On Apple Silicon M1, unexpected very low test accuracy on LSTM

danbricedatascience commented 3 years ago

Hardware : MacBook Air M1 8GB / 512GB

When benchmarking the same LSTM super simple model on MNIST, while the loss is decreasing as expected and the train accuracy also increase as expected the test accuracy is dramatically low on Apple Silicon MacBook Air compared to the same model running on 4 different Intel CPU and GPU configuration with TF 2.2 or 2.3 (iMac 27, Google Colab with T4 GPU, Xeon 8 cores instances, K80 GPU).

Accuracy on AppleSilicon : 0.097 (while the last training loss was 0.0648 and accuracy was 0.9803)
Accuracy on the other configuration : all of them are between 0.9761 and 0.9810

What can explain such extreme overfit on Apple Silicon only ?
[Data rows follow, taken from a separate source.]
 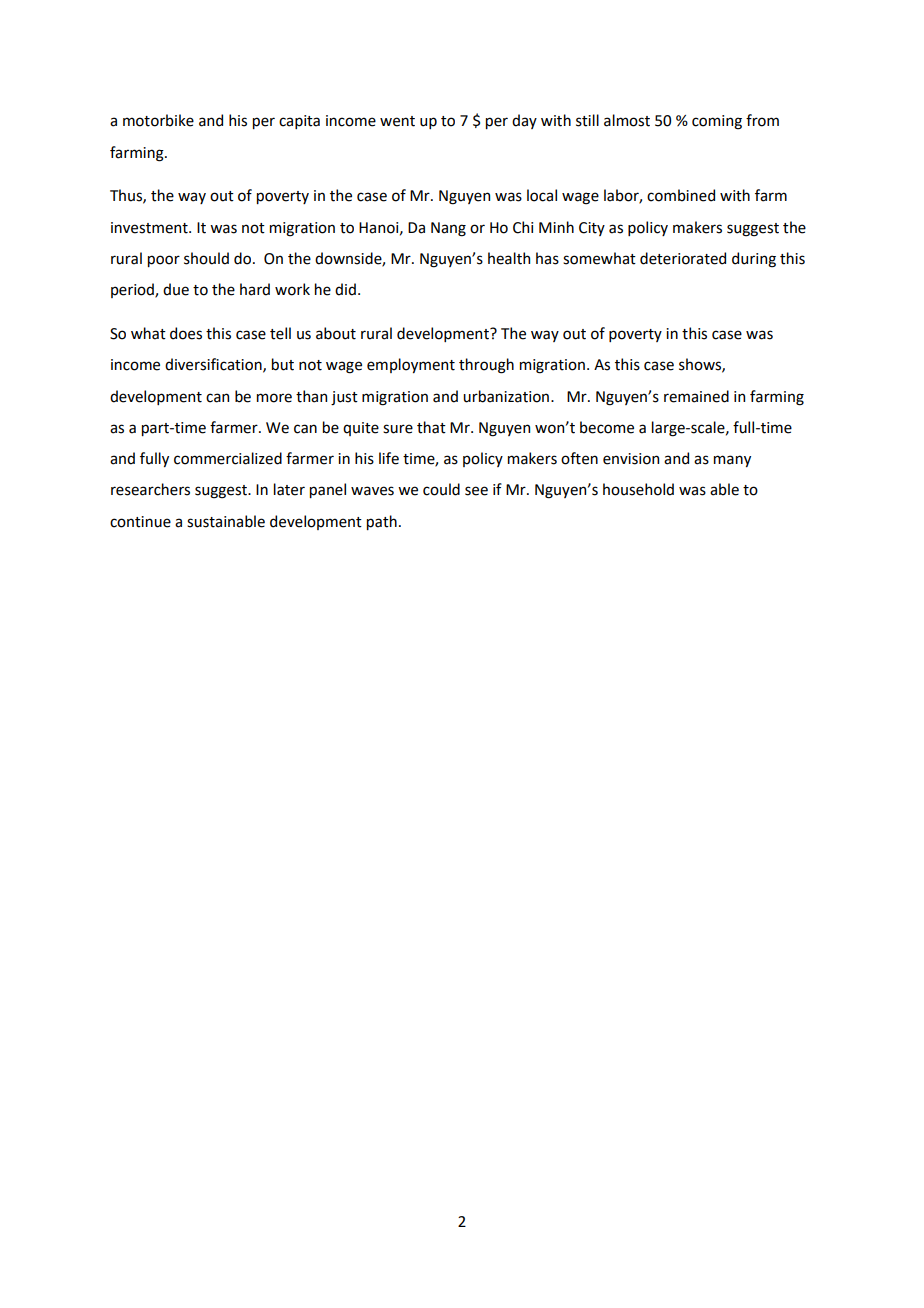 What do you see at coordinates (274, 398) in the screenshot?
I see `more` at bounding box center [274, 398].
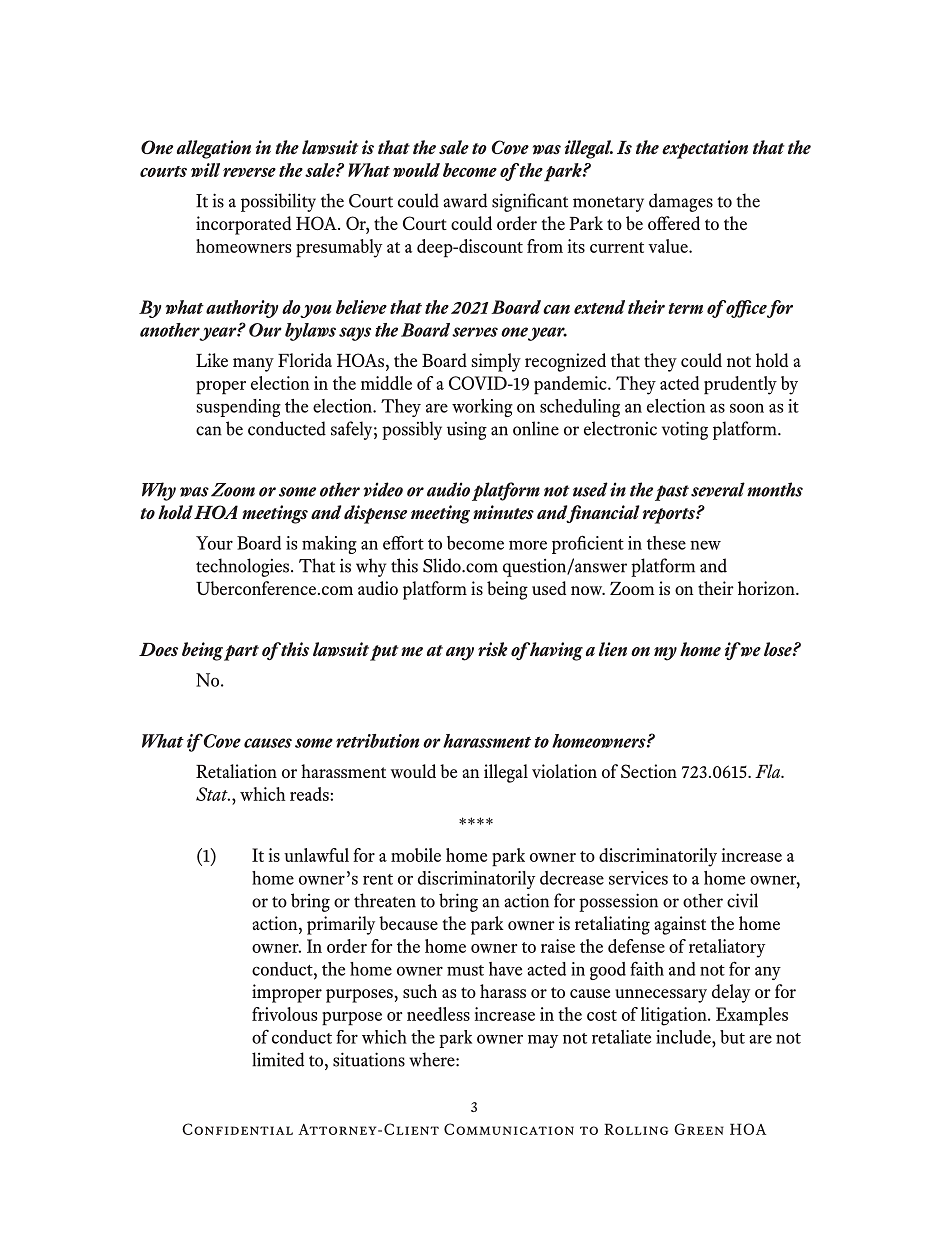 The width and height of the screenshot is (952, 1233). Describe the element at coordinates (718, 489) in the screenshot. I see `several` at that location.
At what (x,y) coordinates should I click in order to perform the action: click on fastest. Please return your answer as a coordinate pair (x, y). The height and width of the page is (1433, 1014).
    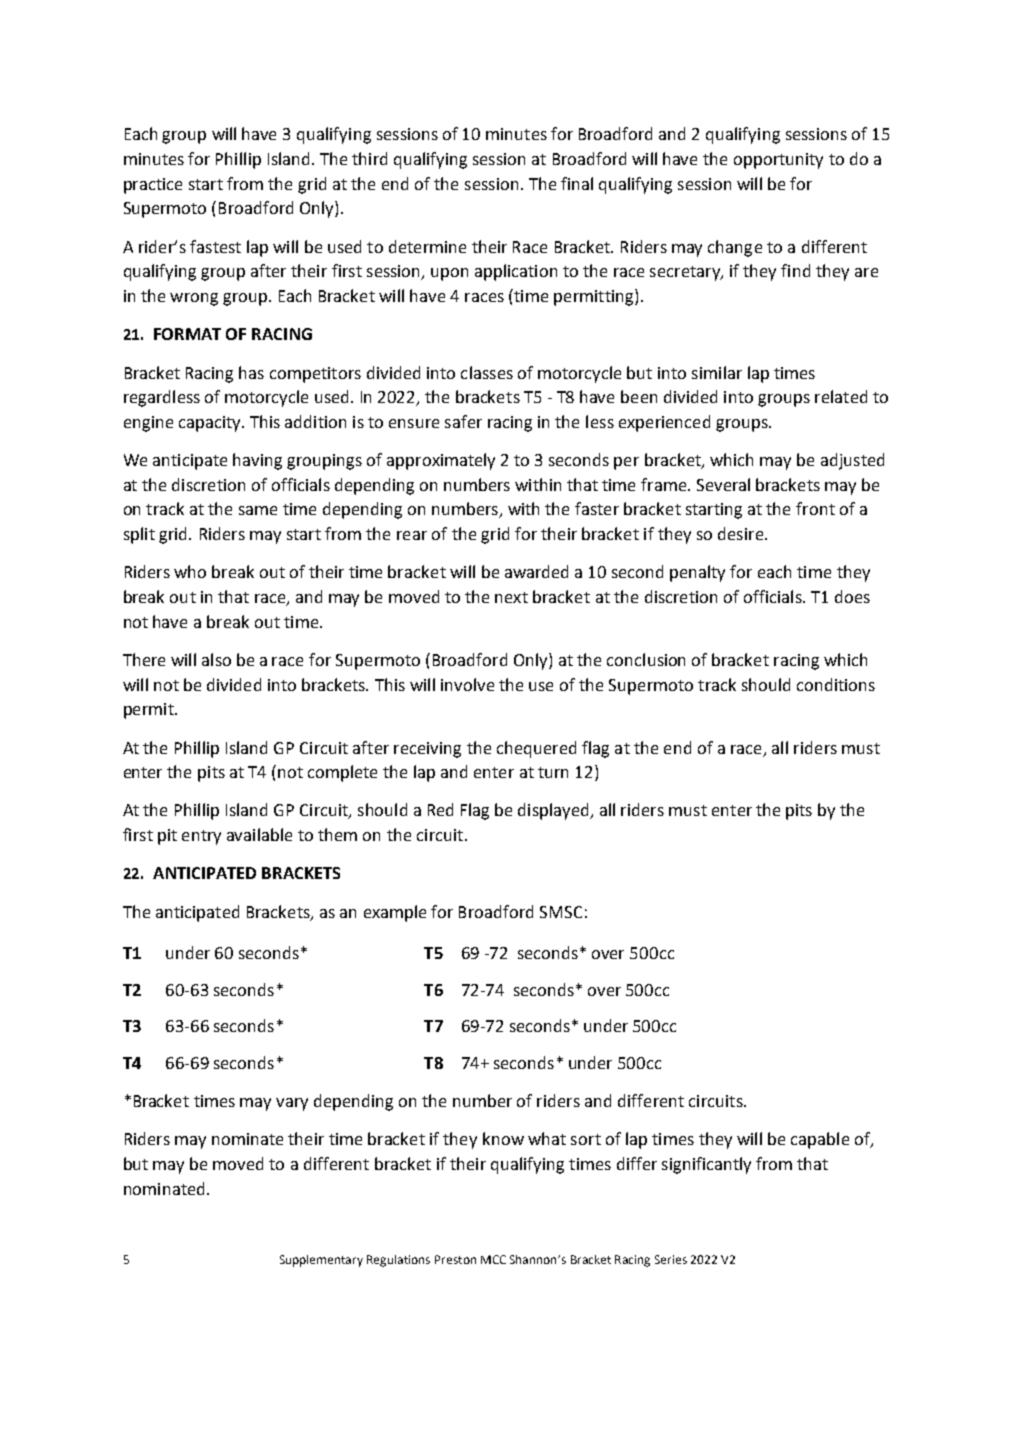
    Looking at the image, I should click on (215, 246).
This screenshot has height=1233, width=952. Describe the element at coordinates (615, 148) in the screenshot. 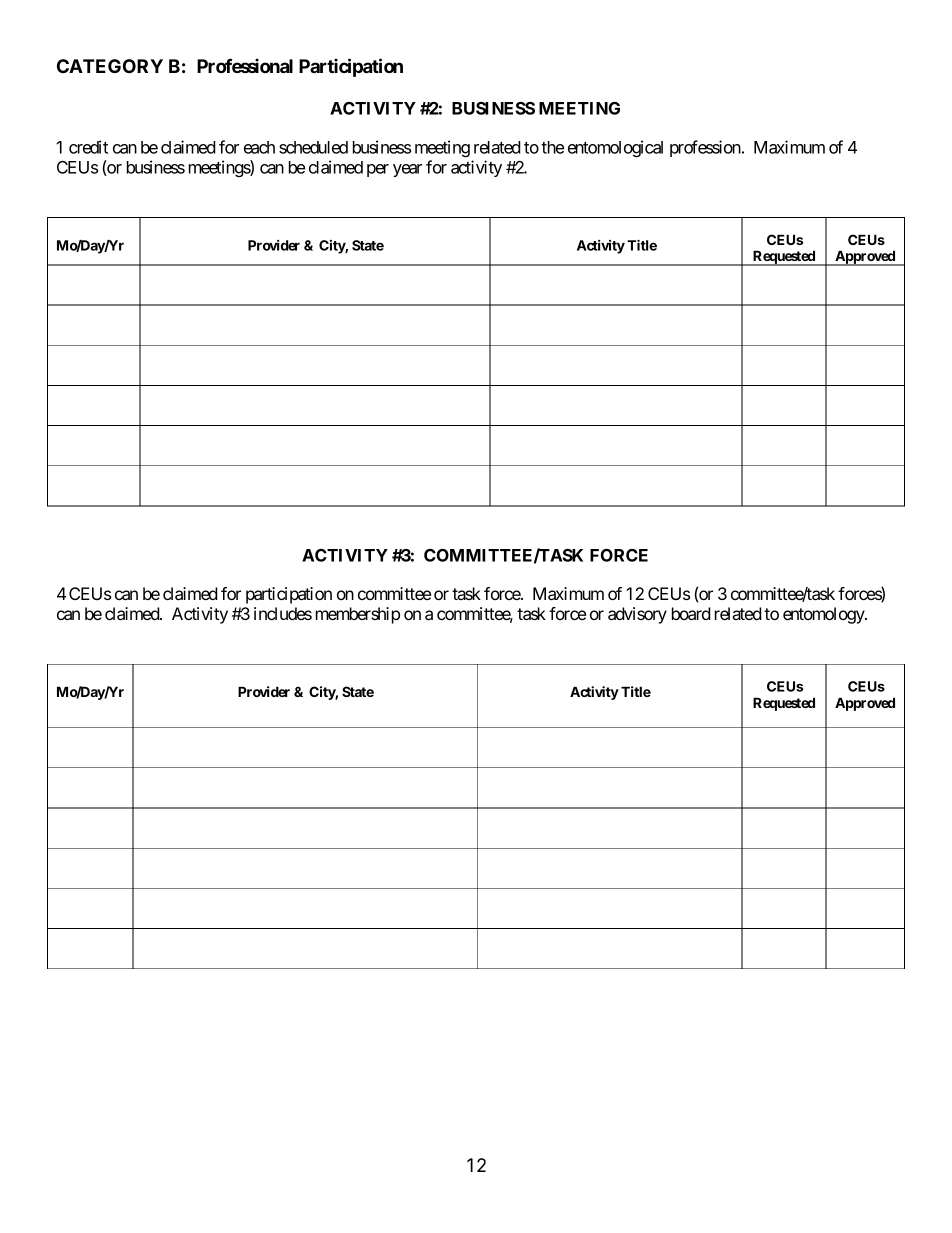

I see `entomological` at that location.
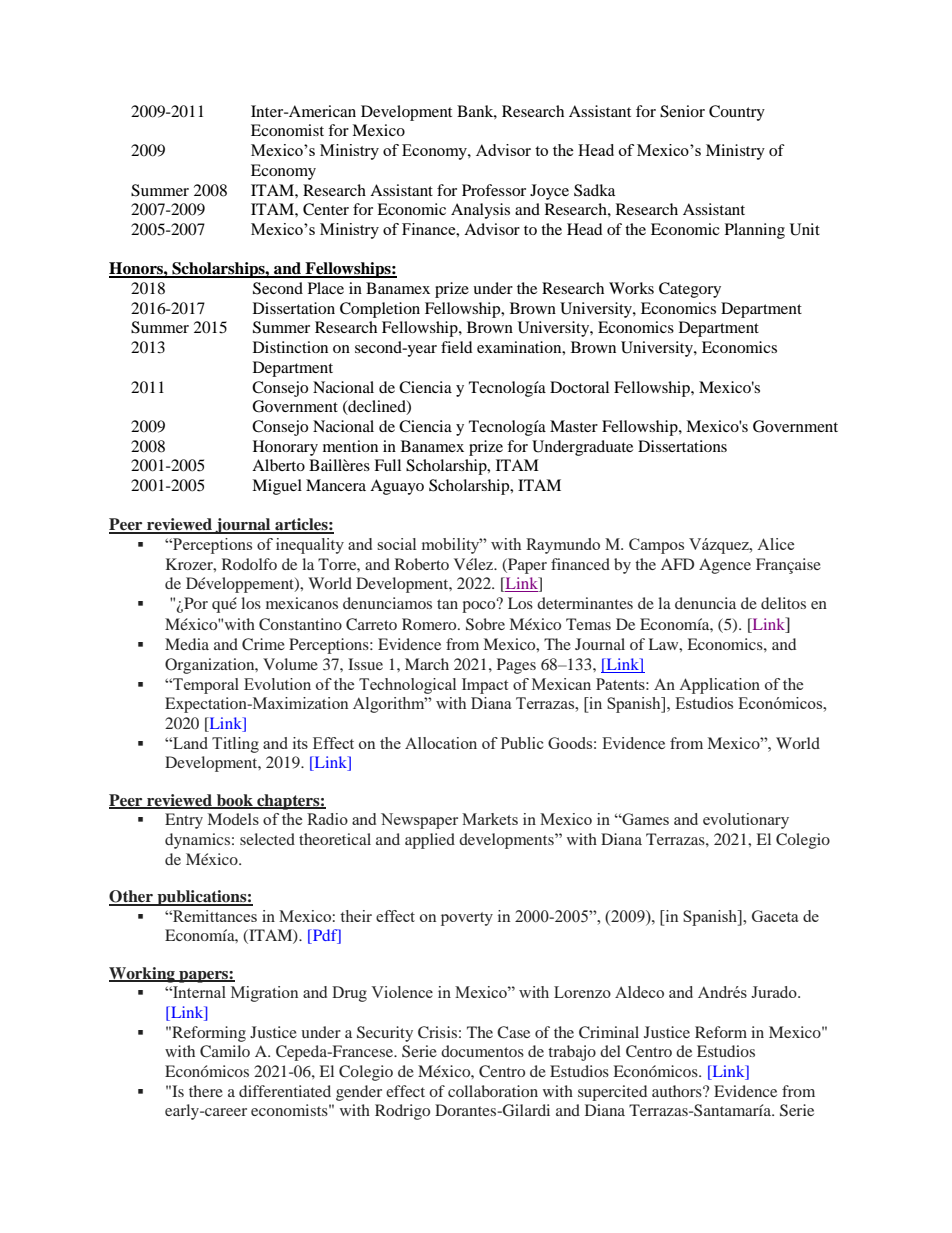 The image size is (952, 1233). Describe the element at coordinates (441, 743) in the page. I see `Allocation` at that location.
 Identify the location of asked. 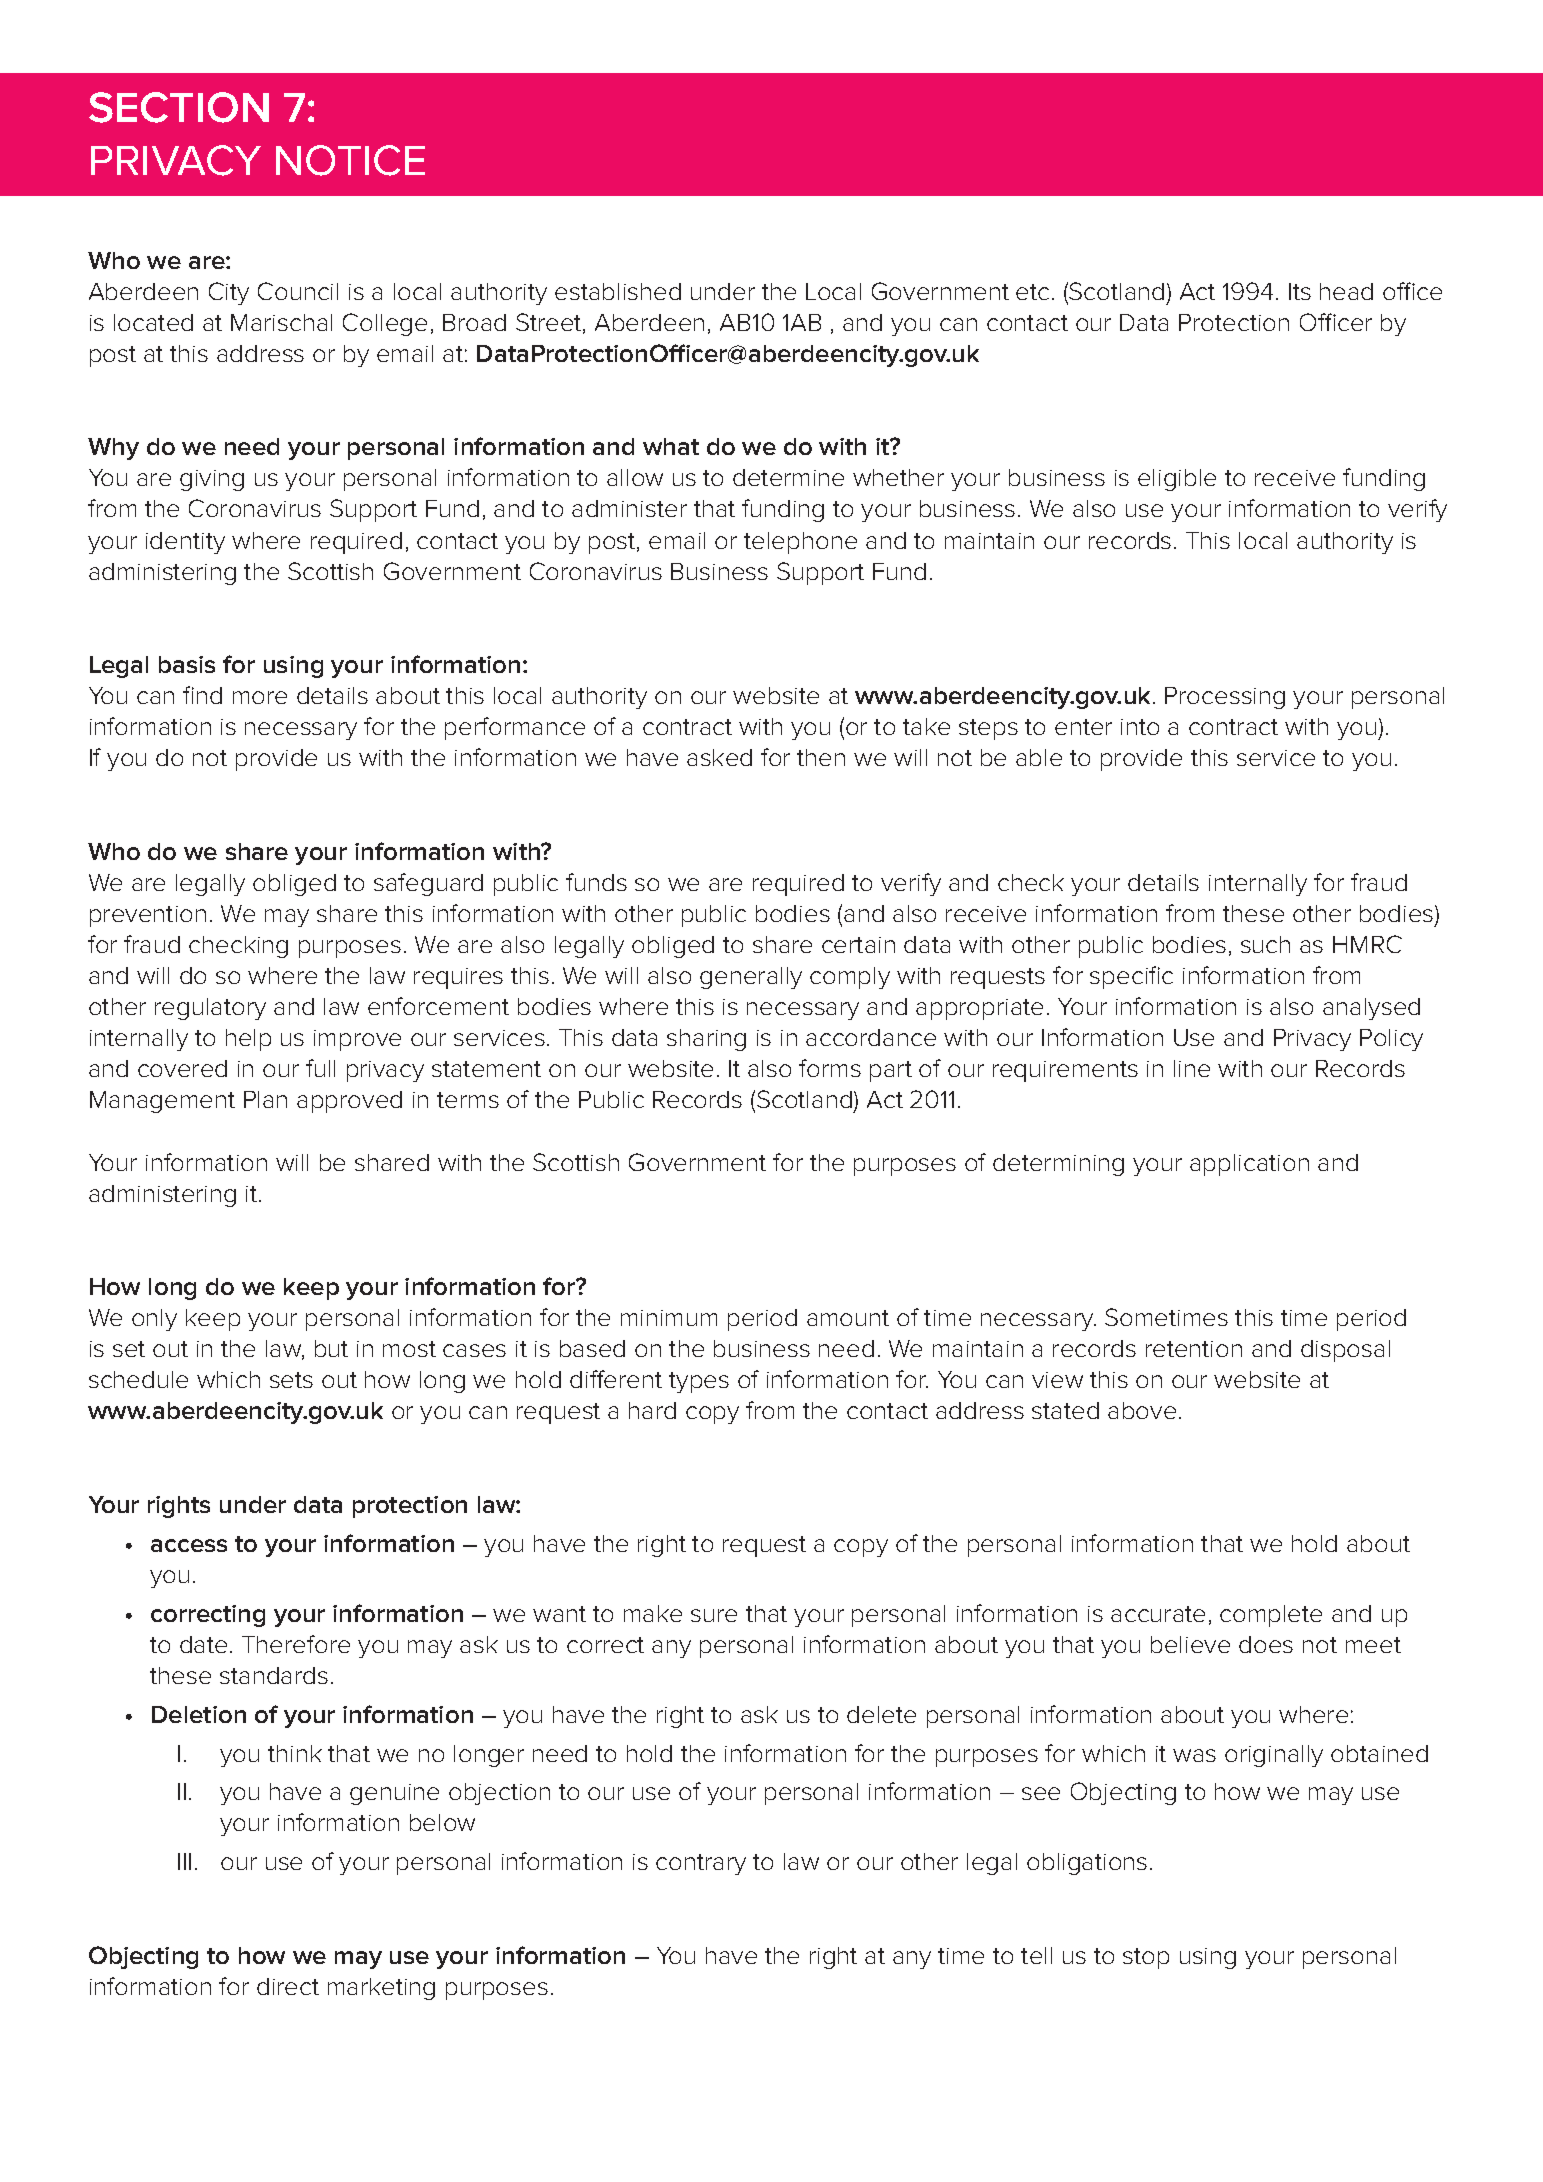
(719, 757).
On the other hand the same thing replacing the LSTM by CNN or MLP works perfectly and is consistent with all the other configurations.

import os
import numpy as np
import time

import tensorflow as tf
from tensorflow.keras import layers
from tensorflow.keras.utils import to_categorical

mnist = tf.keras.datasets.mnist

(train_images,train_labels),(test_images,test_labels) = mnist.load_data()
train_images=train_images.astype('float32')/255
test_images=test_images.astype('float32')/255

train_labels = to_categorical(train_labels)
test_labels = to_categorical(test_labels)

model = tf.keras.models.Sequential()
model.add(layers.LSTM(128,input_shape=train_images.shape[1:]))
model.add(layers.Dense(10,activation='softmax'))

model.compile(optimizer = 'rmsprop',
             loss = 'categorical_crossentropy',
             metrics = ['accuracy'])

print("Start Learning with tensorflow.keras")

start = time.time()

model.fit(train_images,train_labels,epochs=5,batch_size=128)

print("Ran in {} seconds".format(time.time() - start))

test_loss, test_acc = model.evaluate(test_images,test_labels)

print('test_acc:',test_acc)

ac-93 commented 3 years ago

Just a guess but could this be because the evaluation is being performed on the M1s Neural Engine, which is likely fp16? where as training is most likely fp32 on the GPU. Perhaps LSTM nets are more sensitive to this change than Conv or MLP nets?

danbricedatascience commented 3 years ago

@ac-93 Good guess as it can also explain why the CPU is underutilized, because the overall performances are really good, only 30% slower than a Tesla T4 GPU and 4 time faster than a 8 cores Xeon Platinum instance.

When I select the gpu, I clearly get a full usage of it but selecting the CPU is unclear, it's underutilized while its super fast, if we exclude an issue in the CPU monitoring itself the only explanation is that it uses dedicated component of the SoC like the two ML Accelerators or even the NE without telling it.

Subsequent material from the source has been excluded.